> **Records provided**
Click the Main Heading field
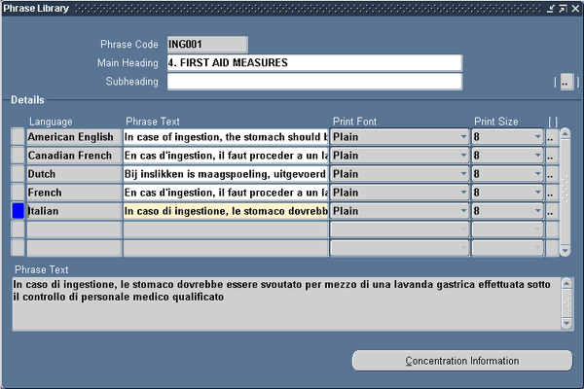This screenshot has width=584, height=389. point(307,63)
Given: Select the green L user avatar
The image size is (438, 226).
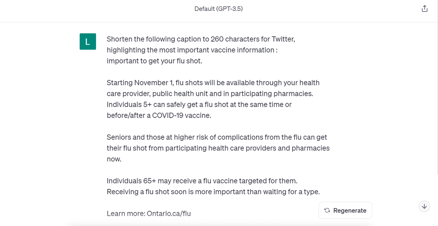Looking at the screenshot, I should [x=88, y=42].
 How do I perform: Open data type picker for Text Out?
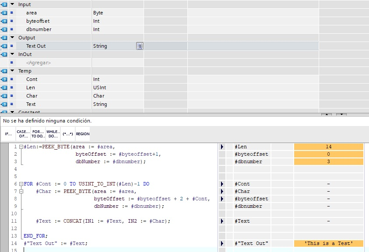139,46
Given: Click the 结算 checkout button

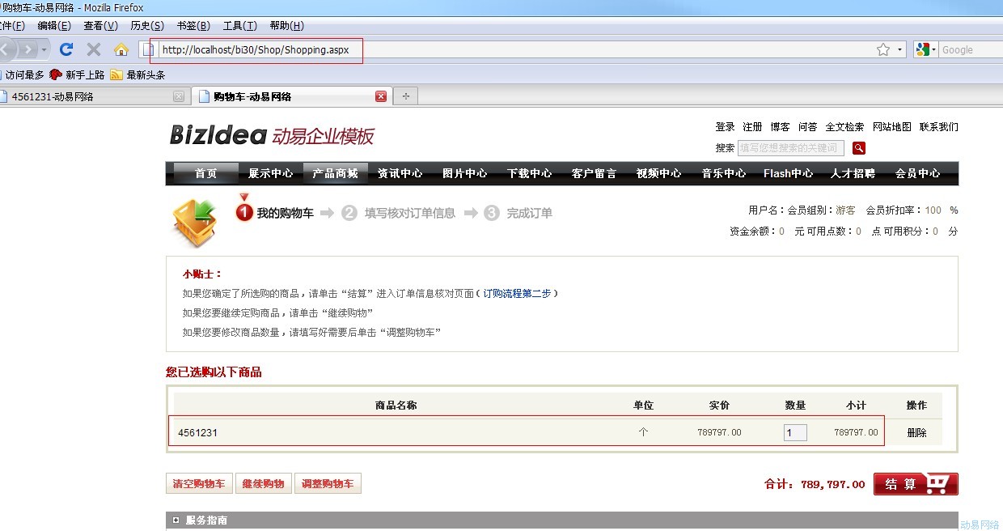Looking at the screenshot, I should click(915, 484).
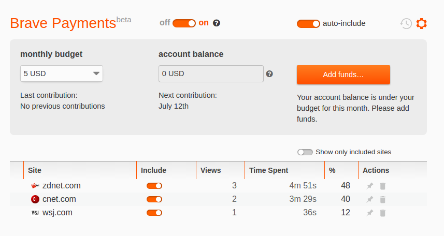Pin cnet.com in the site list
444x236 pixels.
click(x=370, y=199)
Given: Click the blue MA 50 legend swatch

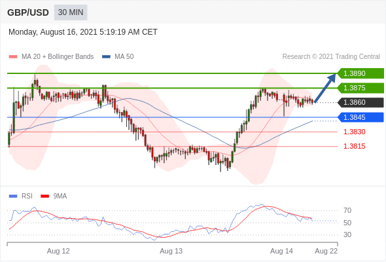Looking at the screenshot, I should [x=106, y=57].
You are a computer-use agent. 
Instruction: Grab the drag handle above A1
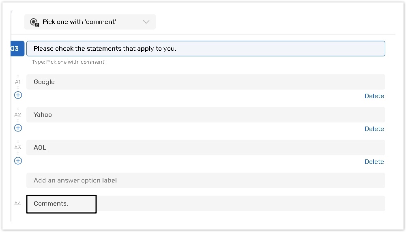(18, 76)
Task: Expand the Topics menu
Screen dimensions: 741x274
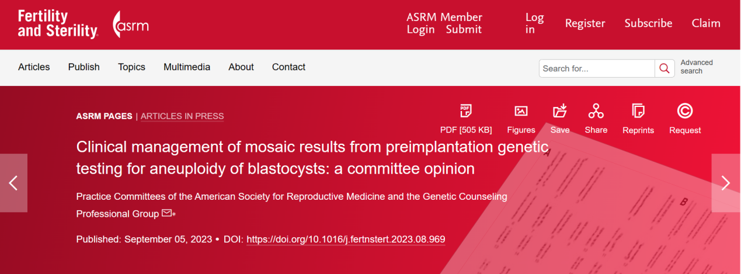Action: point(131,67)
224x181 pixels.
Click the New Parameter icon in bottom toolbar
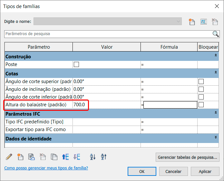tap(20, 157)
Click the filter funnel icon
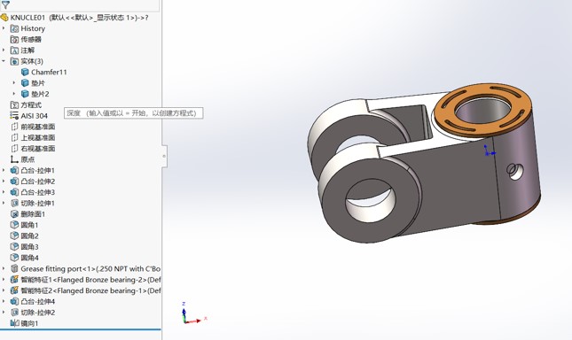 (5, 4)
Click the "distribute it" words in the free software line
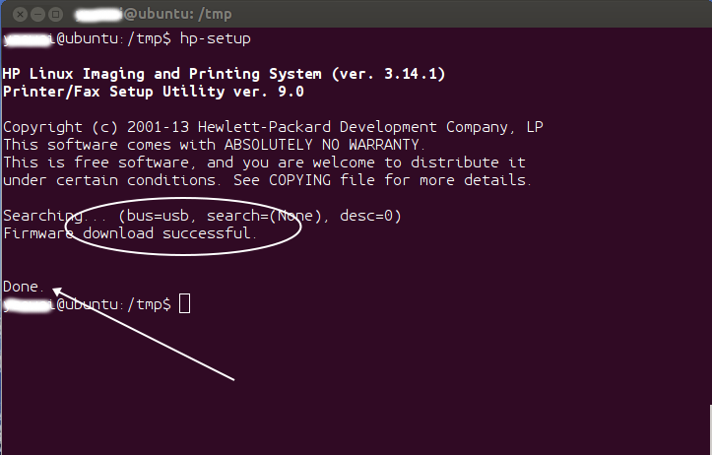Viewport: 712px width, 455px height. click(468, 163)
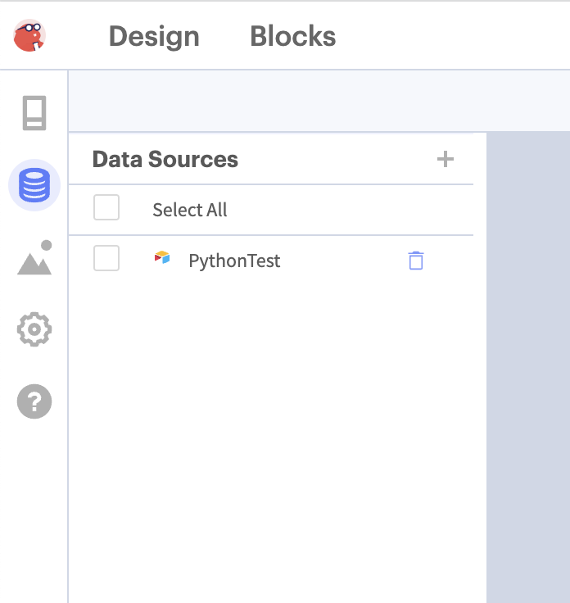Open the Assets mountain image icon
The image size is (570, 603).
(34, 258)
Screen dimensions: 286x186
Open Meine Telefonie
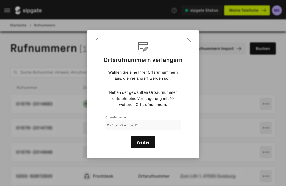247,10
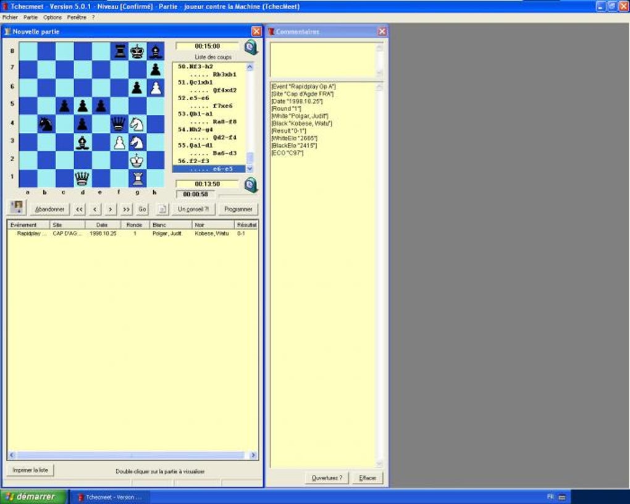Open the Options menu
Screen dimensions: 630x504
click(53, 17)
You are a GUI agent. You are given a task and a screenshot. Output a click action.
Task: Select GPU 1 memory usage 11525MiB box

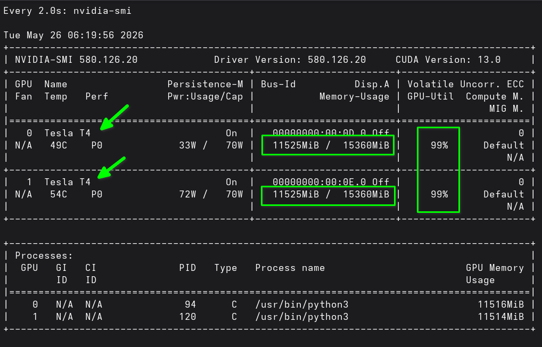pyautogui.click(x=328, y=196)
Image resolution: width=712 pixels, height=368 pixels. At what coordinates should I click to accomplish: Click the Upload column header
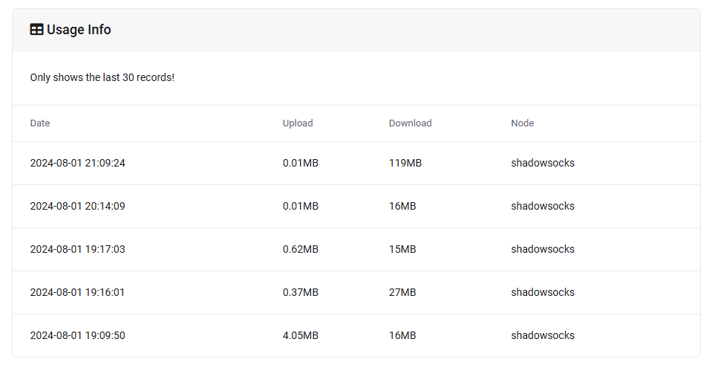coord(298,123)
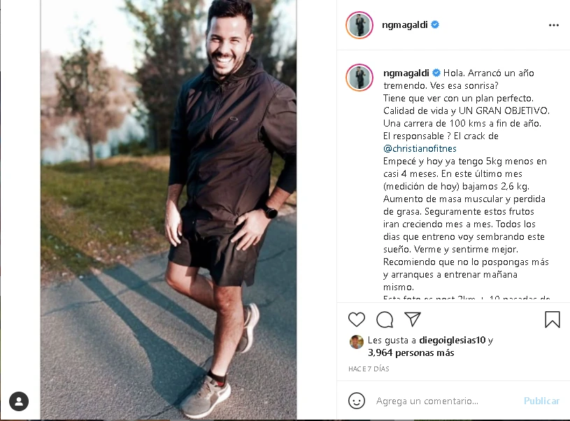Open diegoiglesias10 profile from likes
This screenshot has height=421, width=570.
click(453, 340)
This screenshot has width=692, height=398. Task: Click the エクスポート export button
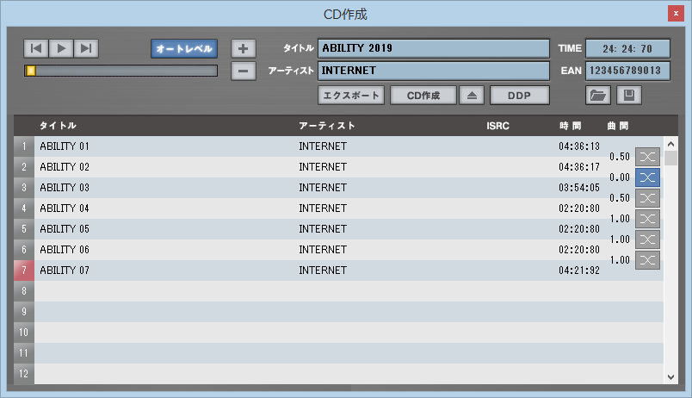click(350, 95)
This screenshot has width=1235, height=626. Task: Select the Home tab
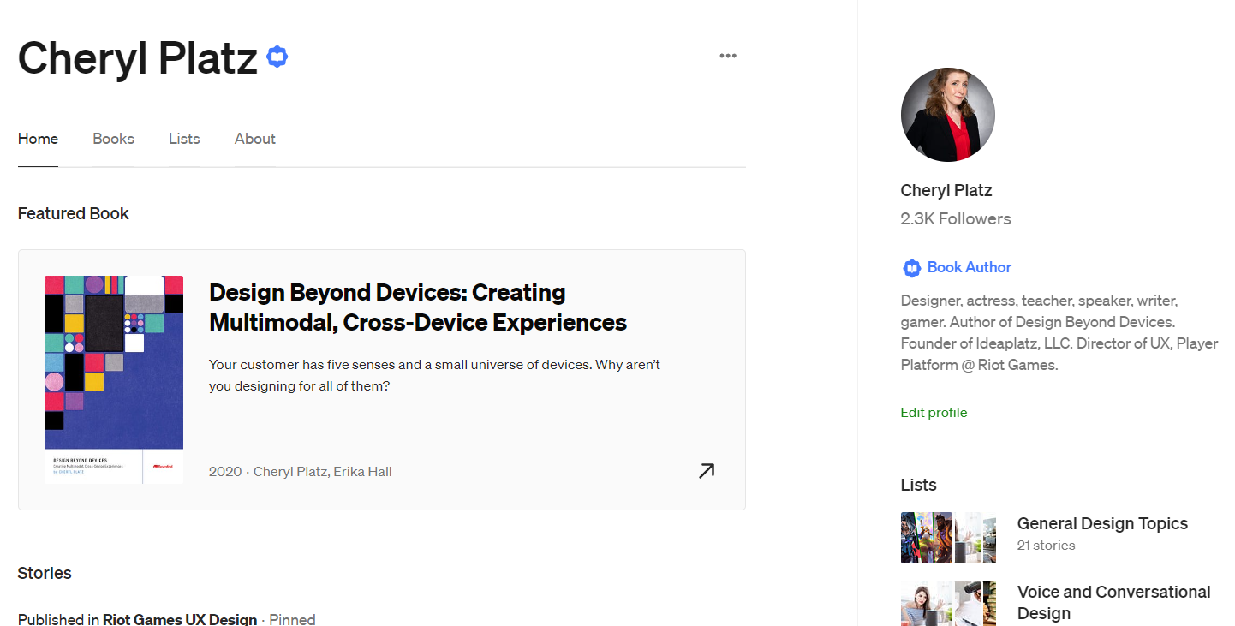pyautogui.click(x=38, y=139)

> **What you should do**
Return nothing except the lines from the one containing "Given: Select the green L user avatar" through the final line of the data, copied exactly. Leave out all pictures.

> **Result of the exercise**
Given: Select the green L user avatar
The image size is (438, 226).
Looking at the screenshot, I should [x=88, y=42].
 How do I perform: Open data type picker for Text Out?
139,46
Given: Click the 结算 checkout button

Looking at the screenshot, I should click(915, 484).
Pin cnet.com in the site list
444x236 pixels.
click(x=370, y=199)
Given: Click the blue MA 50 legend swatch

Looking at the screenshot, I should [x=106, y=57].
You are a computer-use agent. 
Instruction: Grab the drag handle above A1
(18, 76)
Task: Expand the Topics menu
Screen dimensions: 741x274
Action: point(131,67)
224x181 pixels.
Click the New Parameter icon in bottom toolbar
tap(20, 157)
Click the filter funnel icon
 (5, 4)
Click the "distribute it" words in the free software line
Viewport: 712px width, 455px height. click(468, 163)
Open the Assets mountain image icon
The image size is (570, 603).
(34, 258)
Screen dimensions: 286x186
Open Meine Telefonie
247,10
Open the Options menu
Screen dimensions: 630x504
click(53, 17)
You are a GUI agent. You are given a task and a screenshot. Output a click action.
Task: Select GPU 1 memory usage 11525MiB box

pyautogui.click(x=328, y=196)
Image resolution: width=712 pixels, height=368 pixels. At what coordinates should I click to accomplish: Click the Upload column header
coord(298,123)
Open diegoiglesias10 profile from likes
This screenshot has height=421, width=570.
click(453, 340)
This screenshot has width=692, height=398. Task: Click the エクスポート export button
click(350, 95)
This screenshot has width=1235, height=626. Task: Select the Home tab
pyautogui.click(x=38, y=139)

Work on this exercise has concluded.